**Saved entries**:

+-------+

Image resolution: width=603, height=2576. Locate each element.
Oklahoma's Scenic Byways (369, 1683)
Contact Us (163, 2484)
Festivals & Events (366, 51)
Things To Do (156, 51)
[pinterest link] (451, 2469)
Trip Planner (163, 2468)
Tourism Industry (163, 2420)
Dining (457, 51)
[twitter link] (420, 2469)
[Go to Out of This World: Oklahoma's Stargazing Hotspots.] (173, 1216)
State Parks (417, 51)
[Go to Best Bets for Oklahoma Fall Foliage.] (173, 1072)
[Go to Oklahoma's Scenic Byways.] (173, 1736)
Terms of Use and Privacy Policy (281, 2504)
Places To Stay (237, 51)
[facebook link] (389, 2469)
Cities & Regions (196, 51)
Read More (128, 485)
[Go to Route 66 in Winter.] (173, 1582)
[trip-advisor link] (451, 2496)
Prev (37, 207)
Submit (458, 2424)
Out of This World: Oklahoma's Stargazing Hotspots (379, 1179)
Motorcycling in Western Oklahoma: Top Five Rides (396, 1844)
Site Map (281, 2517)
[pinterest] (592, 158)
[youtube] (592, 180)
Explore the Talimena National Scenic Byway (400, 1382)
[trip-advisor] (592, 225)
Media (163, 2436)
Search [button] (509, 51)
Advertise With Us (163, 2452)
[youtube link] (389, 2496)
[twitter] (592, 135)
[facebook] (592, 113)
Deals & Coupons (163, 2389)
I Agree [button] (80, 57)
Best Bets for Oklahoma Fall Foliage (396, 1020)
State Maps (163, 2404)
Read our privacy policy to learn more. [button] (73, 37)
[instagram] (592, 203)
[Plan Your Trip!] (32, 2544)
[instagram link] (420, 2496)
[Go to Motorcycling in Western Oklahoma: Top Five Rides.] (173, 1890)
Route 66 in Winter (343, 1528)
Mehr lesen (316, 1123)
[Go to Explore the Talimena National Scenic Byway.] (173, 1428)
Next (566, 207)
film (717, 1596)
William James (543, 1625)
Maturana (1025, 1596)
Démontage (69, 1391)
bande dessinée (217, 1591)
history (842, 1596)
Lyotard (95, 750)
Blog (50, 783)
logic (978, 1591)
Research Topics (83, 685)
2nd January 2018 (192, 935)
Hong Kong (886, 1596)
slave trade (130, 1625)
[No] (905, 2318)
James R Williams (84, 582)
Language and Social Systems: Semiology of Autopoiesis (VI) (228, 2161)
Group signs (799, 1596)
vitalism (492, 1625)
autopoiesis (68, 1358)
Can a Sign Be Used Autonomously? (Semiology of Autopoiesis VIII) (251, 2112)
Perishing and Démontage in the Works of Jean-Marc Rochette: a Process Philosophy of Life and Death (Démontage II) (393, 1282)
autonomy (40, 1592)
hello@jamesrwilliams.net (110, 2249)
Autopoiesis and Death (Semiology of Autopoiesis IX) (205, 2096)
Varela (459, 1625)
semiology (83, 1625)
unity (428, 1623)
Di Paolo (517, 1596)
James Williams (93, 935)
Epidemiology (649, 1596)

+-------+

**Task to carry out**: What is needed is an exact retyping of every line from the one containing "[Go to Oklahoma's Scenic Byways.] (173, 1736)" through the final line of the entries, and only those lines.

**Solved exercise**:
[Go to Oklahoma's Scenic Byways.] (173, 1736)
Terms of Use and Privacy Policy (281, 2504)
Places To Stay (237, 51)
[facebook link] (389, 2469)
Cities & Regions (196, 51)
Read More (128, 485)
[Go to Route 66 in Winter.] (173, 1582)
[trip-advisor link] (451, 2496)
Prev (37, 207)
Submit (458, 2424)
Out of This World: Oklahoma's Stargazing Hotspots (379, 1179)
Motorcycling in Western Oklahoma: Top Five Rides (396, 1844)
Site Map (281, 2517)
[pinterest] (592, 158)
[youtube] (592, 180)
Explore the Talimena National Scenic Byway (400, 1382)
[trip-advisor] (592, 225)
Media (163, 2436)
Search [button] (509, 51)
Advertise With Us (163, 2452)
[youtube link] (389, 2496)
[twitter] (592, 135)
[facebook] (592, 113)
Deals & Coupons (163, 2389)
I Agree [button] (80, 57)
Best Bets for Oklahoma Fall Foliage (396, 1020)
State Maps (163, 2404)
Read our privacy policy to learn more. [button] (73, 37)
[instagram] (592, 203)
[Plan Your Trip!] (32, 2544)
[instagram link] (420, 2496)
[Go to Motorcycling in Western Oklahoma: Top Five Rides.] (173, 1890)
Route 66 in Winter (343, 1528)
Mehr lesen (316, 1123)
[Go to Explore the Talimena National Scenic Byway.] (173, 1428)
Next (566, 207)
film (717, 1596)
William James (543, 1625)
Maturana (1025, 1596)
Démontage (69, 1391)
bande dessinée (217, 1591)
history (842, 1596)
Lyotard (95, 750)
Blog (50, 783)
logic (978, 1591)
Research Topics (83, 685)
2nd January 2018 (192, 935)
Hong Kong (886, 1596)
slave trade (130, 1625)
[No] (905, 2318)
James R Williams (84, 582)
Language and Social Systems: Semiology of Autopoiesis (VI) (228, 2161)
Group signs (799, 1596)
vitalism (492, 1625)
autopoiesis (68, 1358)
Can a Sign Be Used Autonomously? (Semiology of Autopoiesis VIII) (251, 2112)
Perishing and Démontage in the Works of Jean-Marc Rochette: a Process Philosophy of Life and Death (Démontage II) (393, 1282)
autonomy (40, 1592)
hello@jamesrwilliams.net (110, 2249)
Autopoiesis and Death (Semiology of Autopoiesis IX) (205, 2096)
Varela (459, 1625)
semiology (83, 1625)
unity (428, 1623)
Di Paolo (517, 1596)
James Williams (93, 935)
Epidemiology (649, 1596)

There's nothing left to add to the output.